_Article:_
※

(Hey! This post contains some standard adult situations— e.g.: a flasher, some euphemisms for body parts, and some implied curse words. Don’t worry— nothing too awful, but if this were a movie, it might be PG. Read on, readers!)
Three months into my freshman year of college, I moved into a small carriage house on Ogden Avenue. It was not sumptuous digs. A small porch overlooked a green backyard, which was the only luxury. The porch was too small to actually put out a chair, and enjoy the view. You had to lean against the support poles in order to enjoy the surroundings.
The whole year felt like that porch— beautiful, but makeshift. The interior had two rooms. The first room was the living space, which had a hotel-style air conditioner that pumped out little rotten poufs of cold air— no comfort in the Texas humidity. Ugly brown wall-to-wall carpet dimmed what could have been a charming poet’s retreat. The second room featured a bathroom, a cramped kitchenette, and a sad big closet. The place looked, and felt, like a child’s playhouse.
But I chose that location specifically because it was a three-block drive from my apartment to a new coffeehouse in town called Froth. Walking to Froth was questionable because the neighborhood had some dangerous late-night elements (more on that later.)
As for Froth, I drove there every night after class or work, stopping at my apartment to change into my latest costume du jour.
At nineteen, I wore bobbed black hair and red lipstick. I had spent most of my life around adults, so my mannerisms were obnoxious — more appropriate to a hackneyed 1940’s ingénue than a nineteen-year-old college student.
When I look back at those years now, I see only static pictures of myself: a jittery girl in a faux leopard print jacket, a clumsy coquette in a too-short red trapeze dress; a faux debutante in a brown camel hair coat and gold lamé gloves.

※

_Information provided:_
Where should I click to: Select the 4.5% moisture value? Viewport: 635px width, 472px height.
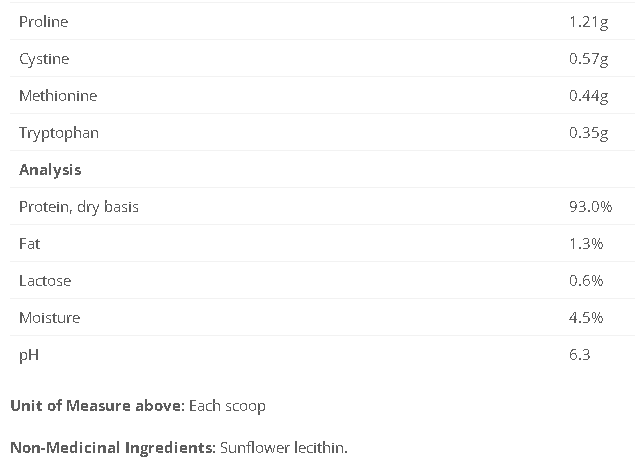click(586, 318)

※

_Instructions for the task:_
Please write out the stretch of the college memoir from "As for Froth, I" through "gold lamé gloves." without changing a word.

_Task output:_
As for Froth, I drove there every night after class or work, stopping at my apartment to change into my latest costume du jour.
At nineteen, I wore bobbed black hair and red lipstick. I had spent most of my life around adults, so my mannerisms were obnoxious — more appropriate to a hackneyed 1940’s ingénue than a nineteen-year-old college student.
When I look back at those years now, I see only static pictures of myself: a jittery girl in a faux leopard print jacket, a clumsy coquette in a too-short red trapeze dress; a faux debutante in a brown camel hair coat and gold lamé gloves.